Don’t let yourself get too hungry. Try to plan your meals while you’re not hungry.

Instead of focusing on the foods you choose not to eat, think and plan for what you will eat. See that you squeeze in ample servings of fresh fruits and vegetables, whole grains and legumes, and lots of water. If you do this, chances are you will not be hungry, and temptations won't be as big a problem. And even if you do "splurge," you'll have the satisfaction of knowing that your body also received nourishment from your other choices throughout the day.

If you are starving, eat a little snack that is low in fat before a meal to discourage overeating. A few pretzels, a couple rice cakes, a piece of fruit, or raw vegetables can take the edge off hunger and make it possible to enjoy a meal with dignity and self-control.

Avoid eating foods out of the bag or other container. Put what you’ve decided to have into a cup or bowl.

Eat when you’re hungry, stop when you’re full. This requires paying attention, which takes practice if you’re not used to doing it.

Where's the fire? For years I scarfed my food, and I still struggle with that. Slow down, and give your brain a chance to register that you're eating. That way, when your body has had enough, your mouth won't be 20 minutes ahead of your brain.

Save food for later. You don’t have to eat everything at the moment it’s made available. If you want more of something at dinner but get full, have it for a snack later or eat it at your next regular meal.

If saying "no" to a food offered to you causes you to feel deprived, make a healthy version for yourself at your earliest opportunity. If there is greasy bakery birthday cake at your office one day, for example, go home and make yourself a more healthful cake, one you really like to eat, and plan to eat a piece for the next couple days. Freeze the rest for later, or share it with friends.

If a "trigger food" usually causes problems for you, make a policy of not eating it no matter what. This policy eliminates guesswork and mistakes.

If you find yourself wanting to eat a particular food every day, then incorporate it into your plans every day until you get tired of it. If I want baked tortilla chips and salsa bean dip all the time, rather than eating it as an indulgence, as in extra food, I make it a part of what I plan to eat for the day. When I make cookies (using healthful ingredients, of course), I plan to eat them, rather than giving in to them.

If you overdo it on Tuesday, don’t starve yourself on Wednesday. IOW, don’t adjust meal plans to compensate for a crash and burn episode. Keep on going as if nothing happened. Keep your eyes on the "big picture," which is a lifestyle of healthy eating. Ten pieces of fudge, or a baked potato with "all the fixin’s" on one day is not going to have much of an impact in light of a week of responsible eating. Trust that "it will all come out in the wash," as they say.

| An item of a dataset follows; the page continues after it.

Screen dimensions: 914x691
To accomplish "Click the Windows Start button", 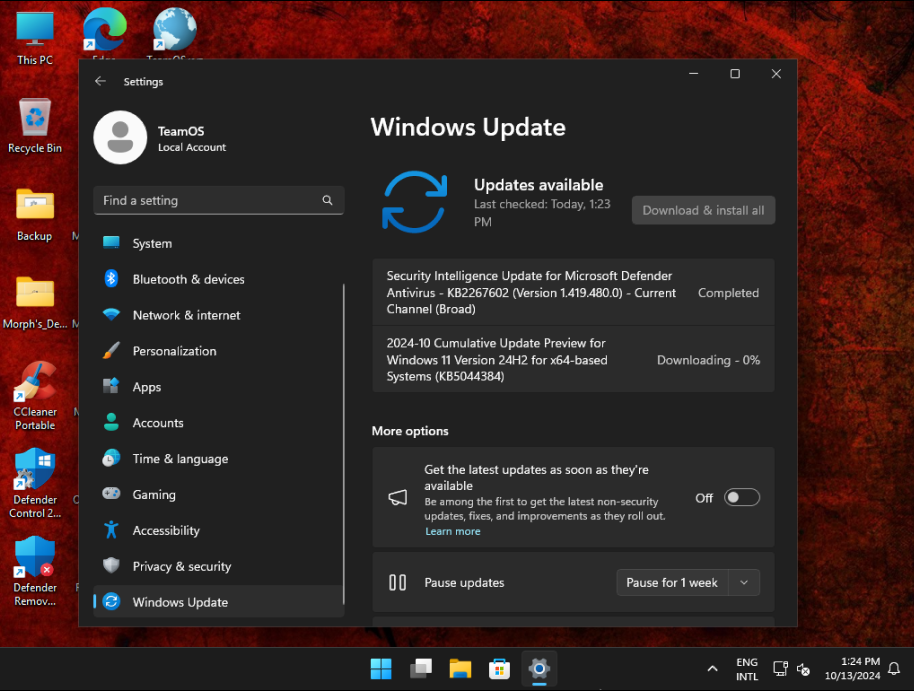I will tap(381, 668).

When you’re invited to a social event where food is served, if it is appropriate bring something nutritious and/or low in fat or fat-free. That way you know there will be something there you enjoy and feel good about eating.

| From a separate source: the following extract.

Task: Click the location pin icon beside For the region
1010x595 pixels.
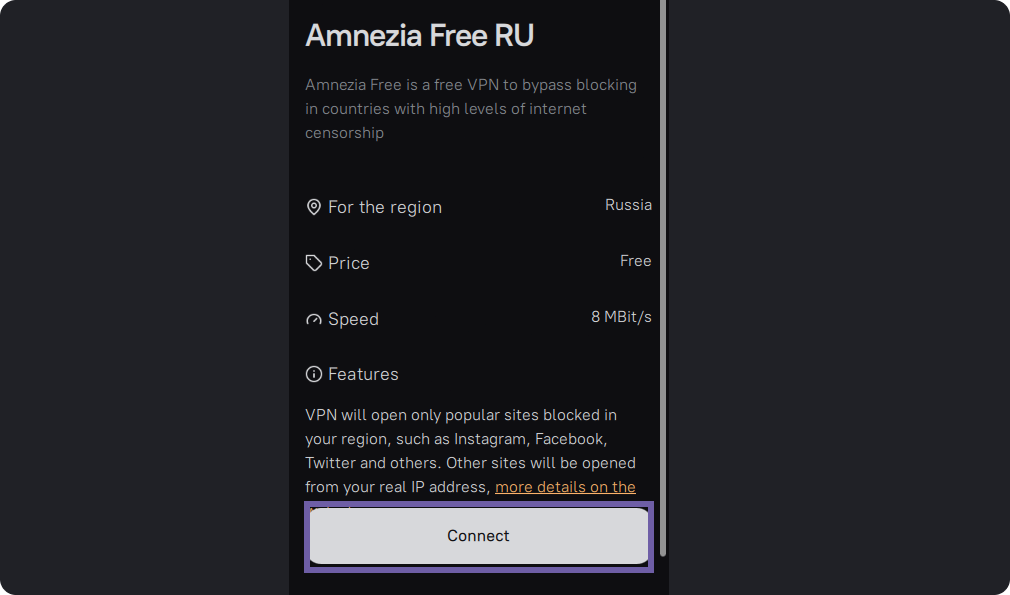Action: pyautogui.click(x=314, y=207)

If you are sitting down to a fattening or otherwise unhealthy meal, load up first on the better foods. For example, take a large portion of salad and smaller portions of the lasagna and French bread. Eat the salad first ,while you’re the hungriest. Also, don’t feel like you have to eat some of everything that is on the table. You can skip the butter-soaked bread. But even if nothing is offered that you can feel really good about, you don’t have to go hungry. Relax and eat; be a blessing to your hostess. Eat just enough to satisfy your hunger, and then return to healthy eating the following day.

Eat just two or three items at each meal. Any more than that, and the likelihood of overeating is high. Either you’ll eat too much by the time you reach the last course, or you’ll find you were unable to eat enough of each food item to be satisfied.

Don’t use missing the mark as an excuse to go totally overboard. Hasn’t that always backfired?

If an unwanted, "dangerous" thought about food comes to mind, deliberately think about something else. Repeat as often as necessary. Find an activity to distract your mind, if possible.

Maintain high standards for yourself. But when you blow it, forgive yourself and keep on truckin’.

Make your own list of "tips" that work for you.